O momento Gorbachev de
Lula*
Elio Gaspari
Lula, essa metamorfose ambulante,
apresentou-se com uma nova roupa. Dizendo-se "velho" e
"cansado", defendeu uma "revolução interna" no Partido dos
Trabalhadores. Quer colocar nele "gente nova, gente que pensa
diferente". Por duas razões, é possível que esteja perdendo seu tempo.
Primeiro porque não está falando
sério. Ele diz: "Não sei se é defeito nosso ou do governo". Se acha
que o defeito pode ser do governo, e não "nosso", acredita que alguém
seja capaz de separar um do outro. Diz mais: "Eu acho que o PT perdeu um
pouco de sua utopia". Casos como o do assassinato de Celso Daniel, o
"mensalão" e as petrorroubalheiras dificultam a percepção de que o PT
tenha perdido só "um pouco de sua utopia". Com a proteção que Lula e
o partido deram aos comissários nos escândalos que hoje os trituram, ele perdeu
toda a utopia.
Pior, detonou as utopias históricas
dos grandes contratadores de negócios com o Estado. Num fato inédito desde que
o marechal Deodoro foi acusado de proteger uma empreiteira, conexões petistas
levaram maganos para a cadeia.

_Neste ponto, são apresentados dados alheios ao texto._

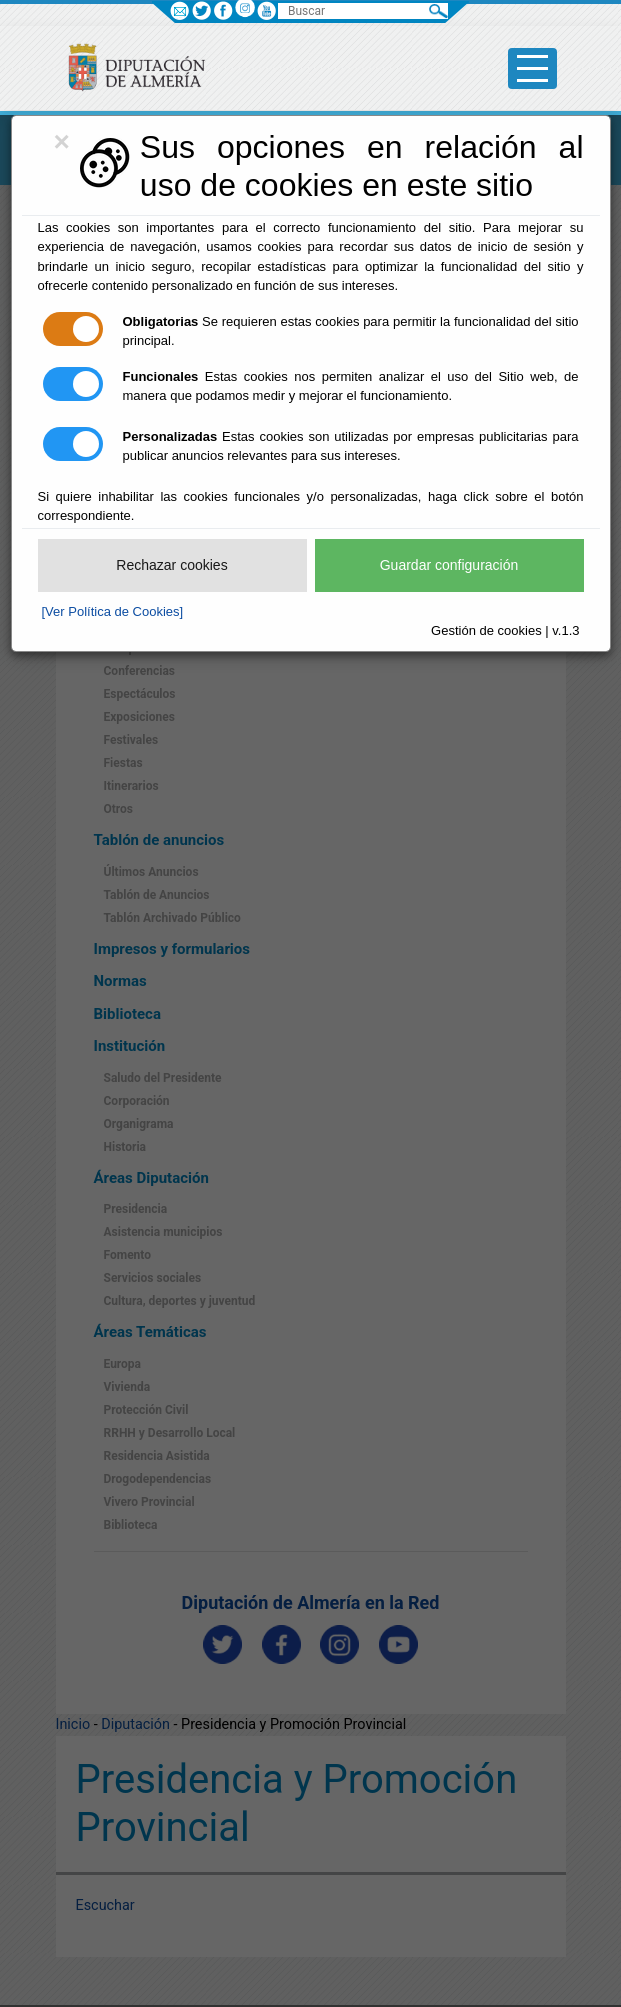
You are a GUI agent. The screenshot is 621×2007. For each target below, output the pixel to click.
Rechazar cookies (171, 565)
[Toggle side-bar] (532, 68)
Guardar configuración (449, 565)
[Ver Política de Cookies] (113, 611)
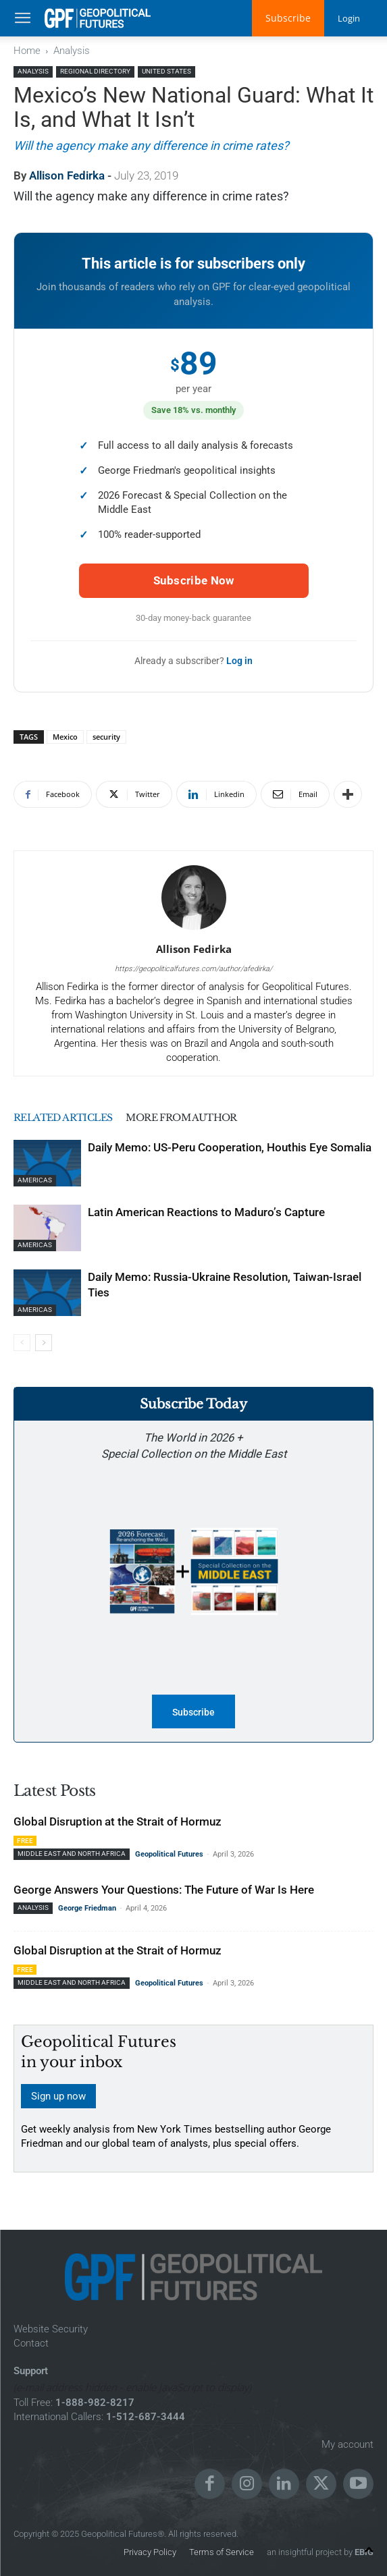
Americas (35, 1180)
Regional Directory (95, 71)
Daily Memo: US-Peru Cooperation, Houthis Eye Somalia (229, 1147)
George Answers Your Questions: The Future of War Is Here (164, 1889)
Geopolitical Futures (169, 1854)
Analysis (71, 51)
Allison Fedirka (67, 175)
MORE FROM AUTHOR (195, 1117)
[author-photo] (193, 930)
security (106, 737)
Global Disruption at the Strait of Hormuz (118, 1821)
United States (166, 71)
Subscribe (286, 17)
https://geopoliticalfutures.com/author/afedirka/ (193, 968)
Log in (239, 660)
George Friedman (87, 1908)
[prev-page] (22, 1342)
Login (348, 17)
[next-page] (43, 1342)
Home (27, 51)
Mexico (65, 737)
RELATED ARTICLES (68, 1117)
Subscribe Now (193, 580)
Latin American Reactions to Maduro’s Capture (206, 1212)
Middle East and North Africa (72, 1853)
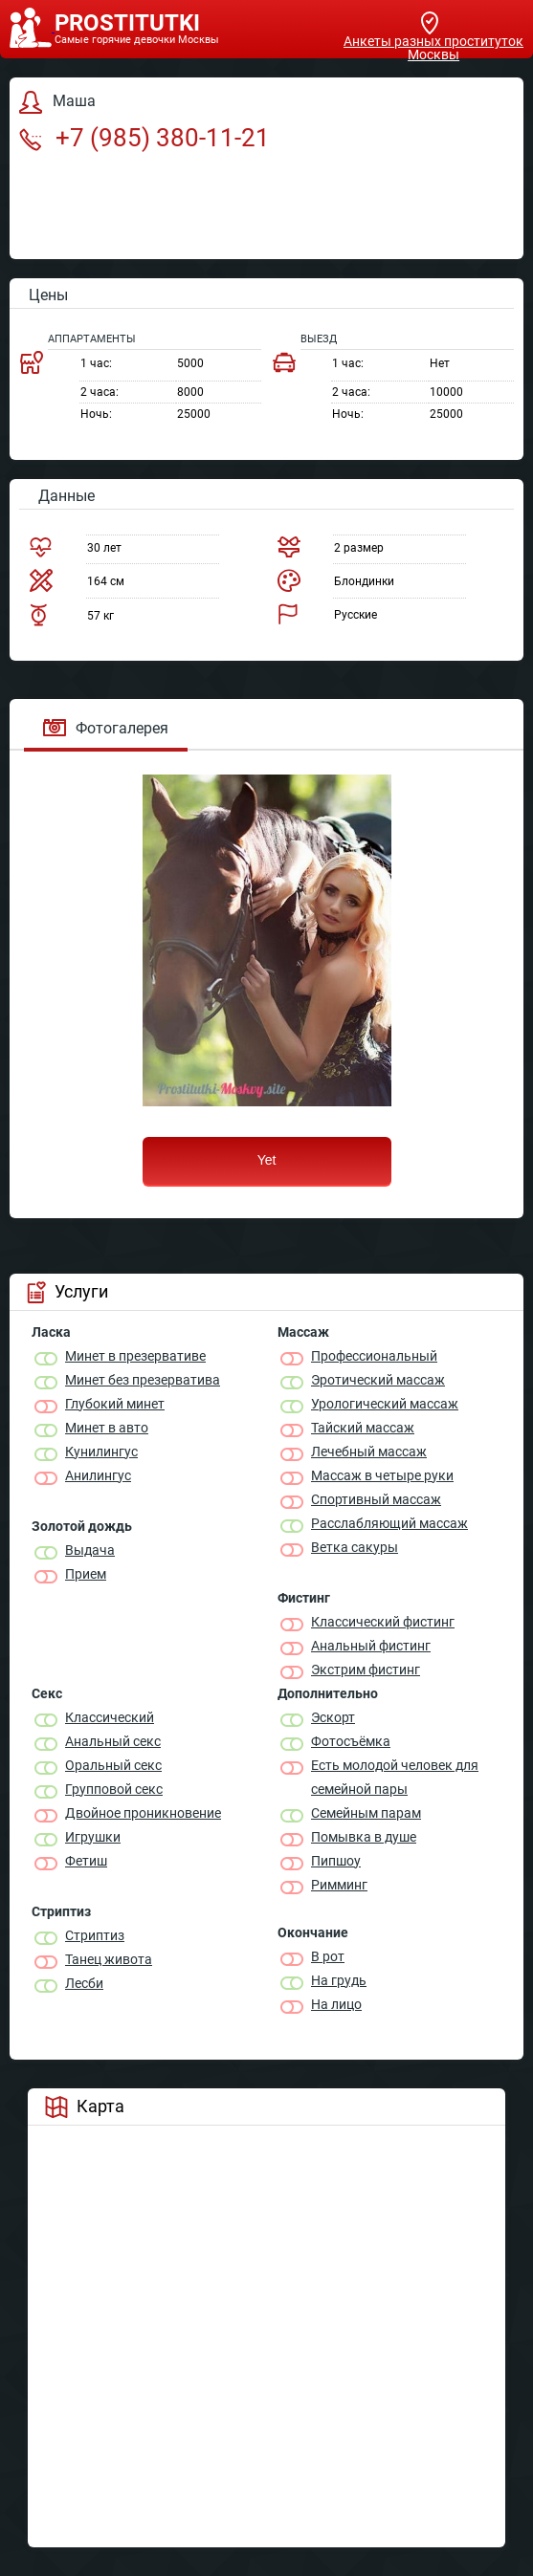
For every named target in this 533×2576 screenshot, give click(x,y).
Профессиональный (374, 1356)
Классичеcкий (109, 1717)
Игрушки (93, 1837)
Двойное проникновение (143, 1813)
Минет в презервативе (135, 1356)
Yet (267, 1160)
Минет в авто (106, 1427)
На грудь (338, 1980)
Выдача (90, 1550)
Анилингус (98, 1475)
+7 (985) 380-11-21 (144, 137)
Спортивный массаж (376, 1499)
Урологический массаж (384, 1403)
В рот (327, 1956)
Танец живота (108, 1959)
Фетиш (86, 1860)
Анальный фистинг (371, 1645)
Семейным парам (366, 1813)
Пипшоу (336, 1860)
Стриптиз (94, 1935)
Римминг (339, 1884)
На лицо (336, 2004)
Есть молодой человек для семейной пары (394, 1777)
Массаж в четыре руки (382, 1475)
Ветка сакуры (354, 1547)
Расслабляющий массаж (389, 1523)
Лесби (84, 1983)
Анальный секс (113, 1741)
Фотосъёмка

Os companheiros que prometiam prender
empresários corruptos ajudaram a conduzir bilionários simpáticos à sua
tesouraria para a carceragem de Curitiba e foram junto.
O segundo motivo pelo qual Lula pode
estar perdendo seu tempo foi exposto ao país no congresso do apartido em
Salvador, quando o nome do tesoureiro João Vaccari Neto recebeu uma ovação do
plenário. A "gente nova" que um dia foi para o PT hoje grita nas ruas
para que ele se vá.
Aos 69 anos, a guinada utópica de
Lula tem alguns ingredientes da ilusão de Mikhail Gorbachev quando pensou em
rejuvenescer o sistema político soviético.
Ele achou que o partido comunista
tinha conserto. Felizmente para o Brasil, o PT pode viver sua crise sem
destruir o Estado. Como no baralho do regime de Gorbachev não havia a carta da
regeneração, ele acabou como garoto propaganda das malas Louis Vuitton.
Apesar de tudo isso, não se deve
subestimar a metamorfose ambulante. Lula surgiu no cenário nacional emergindo
vitorioso de uma greve com a qual pouco teve a ver, a da Scania em 1978. E
triunfou nos dois anos seguintes liderando paralisações ruinosas. Já entrou em
assembleia tendo feito um acordo com o patronato e, ao sentir o clima de
peãozada, renegou o acerto, marchando heroicamente para uma derrota. Saiu
vitorioso no fracasso. Cresceu a cada um desses lances, chegou ao Planalto e
colocou um poste no seu lugar.
A primeira eleição de Lula deveu-se
em boa parte às suas virtudes. A partir daí, os êxitos do PT deveram-se
principalmente às inclinações demofóbicas de seus adversários. Quando Lula
surpreende dizendo que tanto ele como a doutora Dilma estão no "volume
morto", a oposição rejubila-se, como se isso lhe bastasse.
Esquece-se que até bem pouco, quem
estava literalmente no volume morto era o governador Geraldo Alckmin, ameaçado
por um racionamento de água em São Paulo. Depois de dez meses de ansiedade,
subiu o nível do sistema Cantareira e o tucano é candidato a presidente.
A guinada e o rejuvenescimento
petista são utopias que Lula vende, mas não compra. Sua esperança está onde
sempre esteve: na demofobia dos adversários.